ロリータ趣味を秘密にする代わりに、学校一イケメンの彼女になりました。

放課後、教室で二人きりになった私は、思い切って自分の趣味について話してみようと思った。胸の奥に小さくしまっていた、私だけの世界。湊はいつものようにクールな顔で、でも興味ありげに私を見ている。

「湊くん、私、ロリータファッションが本当に好きなの」

「うん、知ってる。昨日もすごく可愛かった」

少し照れくさそうに返す湊に、私は手を動かしながら熱く語り始める。

「ただの可愛い服じゃなくて、フリルとかレースの細かさ、リボンの配置、色の組み合わせ……全部計算されてるの。着ると、自分がちょっと特別な存在になった気がして、世界が少しだけ優しく見えるの」

「なるほど……そんなに惹かれるんだ」

湊は頷きながら、私の手を握る。手のひらから伝わる温かさが、心臓の高鳴りをさらに加速させる。
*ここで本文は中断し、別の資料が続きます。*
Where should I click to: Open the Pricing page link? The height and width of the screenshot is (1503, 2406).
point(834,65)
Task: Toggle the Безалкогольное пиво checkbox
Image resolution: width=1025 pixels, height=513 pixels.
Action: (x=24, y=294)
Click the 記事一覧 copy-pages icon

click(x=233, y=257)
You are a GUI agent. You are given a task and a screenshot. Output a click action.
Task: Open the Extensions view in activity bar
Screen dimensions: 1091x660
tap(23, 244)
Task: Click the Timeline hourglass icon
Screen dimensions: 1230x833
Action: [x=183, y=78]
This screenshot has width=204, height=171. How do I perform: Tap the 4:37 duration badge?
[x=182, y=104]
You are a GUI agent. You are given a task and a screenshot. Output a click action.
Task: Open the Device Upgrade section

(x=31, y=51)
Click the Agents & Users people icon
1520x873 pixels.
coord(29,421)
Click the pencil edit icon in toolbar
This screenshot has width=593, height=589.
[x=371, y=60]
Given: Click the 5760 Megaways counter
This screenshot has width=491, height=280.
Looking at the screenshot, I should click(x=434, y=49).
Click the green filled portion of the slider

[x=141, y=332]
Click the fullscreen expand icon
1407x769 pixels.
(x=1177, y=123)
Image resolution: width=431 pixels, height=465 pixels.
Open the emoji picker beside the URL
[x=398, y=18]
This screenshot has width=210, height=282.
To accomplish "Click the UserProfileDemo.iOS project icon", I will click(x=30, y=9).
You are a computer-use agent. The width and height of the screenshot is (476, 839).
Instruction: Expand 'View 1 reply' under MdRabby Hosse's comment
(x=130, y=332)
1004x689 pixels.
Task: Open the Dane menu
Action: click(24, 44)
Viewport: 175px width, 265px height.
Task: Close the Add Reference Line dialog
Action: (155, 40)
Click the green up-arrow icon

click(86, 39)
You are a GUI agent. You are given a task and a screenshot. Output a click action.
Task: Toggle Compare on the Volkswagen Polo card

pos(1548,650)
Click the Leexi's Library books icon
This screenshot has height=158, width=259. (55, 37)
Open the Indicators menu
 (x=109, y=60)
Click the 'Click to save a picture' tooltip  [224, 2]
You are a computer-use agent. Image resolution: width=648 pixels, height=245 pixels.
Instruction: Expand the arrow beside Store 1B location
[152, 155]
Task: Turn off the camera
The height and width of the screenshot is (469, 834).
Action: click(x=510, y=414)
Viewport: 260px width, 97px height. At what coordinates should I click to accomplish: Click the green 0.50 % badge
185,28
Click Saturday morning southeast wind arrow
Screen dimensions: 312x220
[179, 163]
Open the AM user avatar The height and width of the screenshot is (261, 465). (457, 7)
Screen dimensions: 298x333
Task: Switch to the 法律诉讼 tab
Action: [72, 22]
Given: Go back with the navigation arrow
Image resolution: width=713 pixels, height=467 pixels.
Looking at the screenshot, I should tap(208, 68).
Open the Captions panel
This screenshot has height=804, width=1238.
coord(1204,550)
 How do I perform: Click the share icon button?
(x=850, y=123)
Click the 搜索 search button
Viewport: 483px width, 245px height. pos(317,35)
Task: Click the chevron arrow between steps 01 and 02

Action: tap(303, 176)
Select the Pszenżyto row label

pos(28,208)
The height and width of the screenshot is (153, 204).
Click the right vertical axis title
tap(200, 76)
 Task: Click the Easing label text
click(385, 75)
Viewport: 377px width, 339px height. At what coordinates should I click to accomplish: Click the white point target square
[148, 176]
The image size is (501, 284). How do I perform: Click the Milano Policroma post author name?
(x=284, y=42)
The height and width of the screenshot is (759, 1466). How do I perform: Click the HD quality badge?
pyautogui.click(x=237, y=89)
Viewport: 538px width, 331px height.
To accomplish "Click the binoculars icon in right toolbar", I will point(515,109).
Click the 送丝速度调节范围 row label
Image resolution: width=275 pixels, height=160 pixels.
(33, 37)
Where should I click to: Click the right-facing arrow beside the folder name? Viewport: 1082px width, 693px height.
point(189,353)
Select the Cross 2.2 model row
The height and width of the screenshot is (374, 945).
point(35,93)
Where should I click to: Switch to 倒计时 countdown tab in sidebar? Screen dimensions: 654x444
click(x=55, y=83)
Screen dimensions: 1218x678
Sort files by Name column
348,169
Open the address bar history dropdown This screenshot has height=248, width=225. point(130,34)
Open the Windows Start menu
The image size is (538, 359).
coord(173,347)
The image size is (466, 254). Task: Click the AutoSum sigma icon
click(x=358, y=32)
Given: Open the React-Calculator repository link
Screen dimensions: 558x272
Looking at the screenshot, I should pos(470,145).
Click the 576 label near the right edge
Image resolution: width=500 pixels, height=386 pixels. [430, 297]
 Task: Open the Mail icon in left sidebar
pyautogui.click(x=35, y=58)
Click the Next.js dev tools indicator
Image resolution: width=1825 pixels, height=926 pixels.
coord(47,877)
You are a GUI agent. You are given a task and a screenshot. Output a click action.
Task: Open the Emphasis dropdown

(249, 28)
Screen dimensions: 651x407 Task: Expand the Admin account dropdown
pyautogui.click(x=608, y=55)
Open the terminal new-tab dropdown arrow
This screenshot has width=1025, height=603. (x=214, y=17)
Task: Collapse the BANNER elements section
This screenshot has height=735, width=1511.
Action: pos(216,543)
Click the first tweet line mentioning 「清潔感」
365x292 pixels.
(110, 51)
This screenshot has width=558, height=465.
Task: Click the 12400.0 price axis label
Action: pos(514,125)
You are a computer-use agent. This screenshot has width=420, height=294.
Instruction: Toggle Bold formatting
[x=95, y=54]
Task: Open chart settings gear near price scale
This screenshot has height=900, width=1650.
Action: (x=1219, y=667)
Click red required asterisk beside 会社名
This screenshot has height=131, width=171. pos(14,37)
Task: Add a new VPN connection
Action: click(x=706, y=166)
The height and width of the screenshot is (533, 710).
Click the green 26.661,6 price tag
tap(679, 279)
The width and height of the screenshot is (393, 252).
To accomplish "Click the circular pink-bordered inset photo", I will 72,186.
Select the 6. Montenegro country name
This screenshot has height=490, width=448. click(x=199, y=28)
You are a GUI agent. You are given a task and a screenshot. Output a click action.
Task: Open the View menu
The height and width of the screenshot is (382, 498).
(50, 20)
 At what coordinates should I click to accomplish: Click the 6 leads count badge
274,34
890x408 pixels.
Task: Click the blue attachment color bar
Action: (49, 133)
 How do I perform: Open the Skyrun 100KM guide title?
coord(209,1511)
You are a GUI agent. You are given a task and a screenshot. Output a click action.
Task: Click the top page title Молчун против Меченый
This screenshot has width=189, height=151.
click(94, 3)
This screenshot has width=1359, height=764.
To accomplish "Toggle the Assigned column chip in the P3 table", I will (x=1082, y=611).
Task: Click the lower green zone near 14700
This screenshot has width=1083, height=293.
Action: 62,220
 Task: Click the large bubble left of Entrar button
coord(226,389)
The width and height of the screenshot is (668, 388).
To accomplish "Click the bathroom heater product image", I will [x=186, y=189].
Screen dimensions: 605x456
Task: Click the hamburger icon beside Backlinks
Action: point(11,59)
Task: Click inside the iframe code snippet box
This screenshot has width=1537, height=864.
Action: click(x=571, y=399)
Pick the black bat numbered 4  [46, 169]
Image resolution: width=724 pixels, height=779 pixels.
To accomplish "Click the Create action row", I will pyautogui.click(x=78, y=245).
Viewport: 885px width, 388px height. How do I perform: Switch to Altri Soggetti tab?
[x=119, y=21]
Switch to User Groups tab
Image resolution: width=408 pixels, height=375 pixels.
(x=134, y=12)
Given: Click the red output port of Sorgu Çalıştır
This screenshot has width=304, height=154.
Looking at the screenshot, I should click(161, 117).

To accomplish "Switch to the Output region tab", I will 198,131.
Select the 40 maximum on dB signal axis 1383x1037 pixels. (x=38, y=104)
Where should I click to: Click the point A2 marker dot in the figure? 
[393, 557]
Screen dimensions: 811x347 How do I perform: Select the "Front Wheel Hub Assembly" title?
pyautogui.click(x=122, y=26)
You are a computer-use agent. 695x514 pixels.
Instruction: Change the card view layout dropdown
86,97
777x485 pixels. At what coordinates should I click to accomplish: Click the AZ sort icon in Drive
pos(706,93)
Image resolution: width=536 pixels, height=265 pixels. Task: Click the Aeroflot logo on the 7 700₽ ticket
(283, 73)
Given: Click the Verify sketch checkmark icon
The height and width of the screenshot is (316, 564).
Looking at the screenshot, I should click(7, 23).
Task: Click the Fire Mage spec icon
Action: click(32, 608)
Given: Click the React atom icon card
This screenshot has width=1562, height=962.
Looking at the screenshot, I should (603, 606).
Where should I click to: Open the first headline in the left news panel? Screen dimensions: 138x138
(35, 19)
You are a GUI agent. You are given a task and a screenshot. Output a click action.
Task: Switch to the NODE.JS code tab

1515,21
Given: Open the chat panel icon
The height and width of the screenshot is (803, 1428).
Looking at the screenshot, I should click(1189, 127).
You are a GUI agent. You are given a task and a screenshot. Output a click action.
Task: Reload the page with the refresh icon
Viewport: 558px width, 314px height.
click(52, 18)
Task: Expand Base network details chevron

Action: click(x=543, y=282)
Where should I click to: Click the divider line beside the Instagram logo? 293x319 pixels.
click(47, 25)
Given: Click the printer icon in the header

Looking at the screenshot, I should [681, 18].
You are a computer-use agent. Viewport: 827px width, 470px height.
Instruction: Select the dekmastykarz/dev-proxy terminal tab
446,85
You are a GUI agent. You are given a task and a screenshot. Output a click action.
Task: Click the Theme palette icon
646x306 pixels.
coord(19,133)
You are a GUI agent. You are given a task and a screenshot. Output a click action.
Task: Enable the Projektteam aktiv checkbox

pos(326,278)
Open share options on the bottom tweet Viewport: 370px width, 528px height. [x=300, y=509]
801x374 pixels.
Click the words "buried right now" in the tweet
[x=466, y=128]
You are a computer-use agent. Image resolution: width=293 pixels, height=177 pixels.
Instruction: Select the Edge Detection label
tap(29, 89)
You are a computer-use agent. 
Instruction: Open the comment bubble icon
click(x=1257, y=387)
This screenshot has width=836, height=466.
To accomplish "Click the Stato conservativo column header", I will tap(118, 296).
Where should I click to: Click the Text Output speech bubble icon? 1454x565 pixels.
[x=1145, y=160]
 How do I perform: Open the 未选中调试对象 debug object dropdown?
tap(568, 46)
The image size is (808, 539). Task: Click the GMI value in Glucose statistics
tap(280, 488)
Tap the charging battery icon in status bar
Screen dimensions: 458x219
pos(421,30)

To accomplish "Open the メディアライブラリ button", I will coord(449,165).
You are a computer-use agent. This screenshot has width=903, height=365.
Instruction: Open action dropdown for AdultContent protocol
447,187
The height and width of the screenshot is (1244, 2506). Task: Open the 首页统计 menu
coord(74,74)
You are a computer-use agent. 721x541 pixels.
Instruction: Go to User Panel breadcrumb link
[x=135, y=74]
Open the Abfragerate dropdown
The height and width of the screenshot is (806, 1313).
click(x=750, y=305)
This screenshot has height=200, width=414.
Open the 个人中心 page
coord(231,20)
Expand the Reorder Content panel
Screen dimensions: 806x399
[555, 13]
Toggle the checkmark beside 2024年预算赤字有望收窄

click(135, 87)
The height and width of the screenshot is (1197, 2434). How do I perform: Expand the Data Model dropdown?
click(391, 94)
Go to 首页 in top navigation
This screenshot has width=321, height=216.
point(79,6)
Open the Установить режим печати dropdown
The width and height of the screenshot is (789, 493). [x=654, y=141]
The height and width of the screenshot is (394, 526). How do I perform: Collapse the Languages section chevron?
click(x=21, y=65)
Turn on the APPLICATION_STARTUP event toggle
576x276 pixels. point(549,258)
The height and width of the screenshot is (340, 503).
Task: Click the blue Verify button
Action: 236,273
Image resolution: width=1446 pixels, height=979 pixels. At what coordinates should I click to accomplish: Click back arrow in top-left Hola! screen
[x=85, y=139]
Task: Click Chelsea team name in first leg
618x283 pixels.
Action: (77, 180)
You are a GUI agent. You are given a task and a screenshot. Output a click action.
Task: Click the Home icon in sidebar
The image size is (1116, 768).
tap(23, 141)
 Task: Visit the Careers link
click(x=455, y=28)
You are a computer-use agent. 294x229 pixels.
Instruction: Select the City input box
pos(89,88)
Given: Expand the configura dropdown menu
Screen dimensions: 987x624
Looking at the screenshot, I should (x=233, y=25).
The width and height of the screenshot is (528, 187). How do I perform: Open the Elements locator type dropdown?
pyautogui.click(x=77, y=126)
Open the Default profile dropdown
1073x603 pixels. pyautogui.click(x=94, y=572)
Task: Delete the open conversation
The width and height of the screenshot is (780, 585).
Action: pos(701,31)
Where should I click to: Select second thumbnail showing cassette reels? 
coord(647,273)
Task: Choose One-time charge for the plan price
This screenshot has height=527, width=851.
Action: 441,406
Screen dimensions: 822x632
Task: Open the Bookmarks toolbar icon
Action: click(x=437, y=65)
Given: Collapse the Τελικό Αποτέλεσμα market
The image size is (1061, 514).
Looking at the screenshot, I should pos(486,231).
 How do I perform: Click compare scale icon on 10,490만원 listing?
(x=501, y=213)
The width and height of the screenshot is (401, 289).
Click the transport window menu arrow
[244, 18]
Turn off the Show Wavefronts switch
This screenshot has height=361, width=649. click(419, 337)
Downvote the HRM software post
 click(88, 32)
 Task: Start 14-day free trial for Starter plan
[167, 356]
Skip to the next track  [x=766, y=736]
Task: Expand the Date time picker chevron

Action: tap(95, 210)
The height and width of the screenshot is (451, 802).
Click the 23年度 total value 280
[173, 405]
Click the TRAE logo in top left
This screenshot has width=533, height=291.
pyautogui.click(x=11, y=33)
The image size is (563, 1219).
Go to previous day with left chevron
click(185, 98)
「それに、服だけじゃなくて、小物や髪型も全部コーディネートすると、自分だけの世界を作れる気がするの。見てくれる人に、少しでもその気持ちが伝わったら嬉しい」

私は思わず顔を赤くしてしまうけれど、湊は真剣な目で私を見ている。

「美羽の熱意、すごく伝わるよ。それに、隣にいるとその特別感がもっとわかる」

胸がぎゅっと熱くなる。私の好きなことを、理解してくれて、受け入れてくれる人がいる――それだけで心がふわっと軽くなる。

「だから、湊くんには秘密にしてほしいけど、こうやって話せると嬉しいの」

「もちろんだよ。美羽の世界を俺も少しだけ見せてもらえて嬉しい」

手をぎゅっと握り返されて、私は小さく笑った。甘くて特別な空気の中で、私の大好きなロリータファッションの話をできることが、何より幸せだと感じる。